Employee IssueGross misconduct covers misdemeanours such as drinking in the workplace and sexually indecent behaviour which are sufficiently serious as to warrant immediate dismissal. In such a situation the employer is not obliged to give either notice or pay in lieu thereof. 

There is no set list of misdemeanours that class as gross misconduct and it is at the employer’s discretion to decide (and specify in the employment contract) which do. Typically it is things like drug taking, violent abuse, theft, drinking and sexually indecent behaviour. 

Contentious gross misconduct

When an employee is dismissed for an offence other than those typically considered gross misconduct, then the dismissal can be seen as contentious. In this case, the employee can take the employer to an Employment Tribunal, and often come out on top. The responsibility here falls on the employer to demonstrate the legitimacy of the dismissal in question. They must prove that any reasonable employer would have made the same decision in similar circumstances.

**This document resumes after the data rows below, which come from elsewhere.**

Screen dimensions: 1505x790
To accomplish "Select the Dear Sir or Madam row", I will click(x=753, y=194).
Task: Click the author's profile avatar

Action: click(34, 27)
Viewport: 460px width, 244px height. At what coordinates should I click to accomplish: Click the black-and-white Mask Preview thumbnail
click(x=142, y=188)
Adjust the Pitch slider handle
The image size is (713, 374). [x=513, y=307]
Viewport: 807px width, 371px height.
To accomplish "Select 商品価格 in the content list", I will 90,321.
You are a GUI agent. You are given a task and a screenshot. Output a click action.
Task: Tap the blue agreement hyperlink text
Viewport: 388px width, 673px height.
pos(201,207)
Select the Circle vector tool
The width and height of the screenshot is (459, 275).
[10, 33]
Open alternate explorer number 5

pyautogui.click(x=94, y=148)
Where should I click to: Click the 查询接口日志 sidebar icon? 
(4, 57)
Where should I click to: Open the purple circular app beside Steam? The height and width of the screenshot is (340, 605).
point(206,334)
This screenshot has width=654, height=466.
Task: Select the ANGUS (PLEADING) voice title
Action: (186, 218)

At the Tribunal, the result will hinge upon several factors such as how thoroughly the alleged offence was investigated in the first place, whether or not the employee in question had the opportunity to tell their side of what happened (with the appropriate representation), and to what extent the employer followed correct procedure throughout. 

Correct procedure

In order for an employer to avoid the potential of being sued by a dismissed employee, it is important that the employer does the following in order to meet the correct procedure for dismissal on the grounds of gross misconduct:

  • Undertake an investigation.
  • Interview the accused and any witnesses.
  • Provide the employee with all details of the offence and any evidence being used.
  • Call a disciplinary hearing, to be conducted by someone impartial in the context of the dispute. At this hearing the employee has the right to be accompanied by either a colleague or a trade union official.
  • Consider any mitigating circumstances, then come to a decision having adjourned the hearing.
  • Inform the employee of both the decision made and their right to appeal.

If any of these steps are not met then the dismissal can be challenged and there is a chance the employee could sue the employer.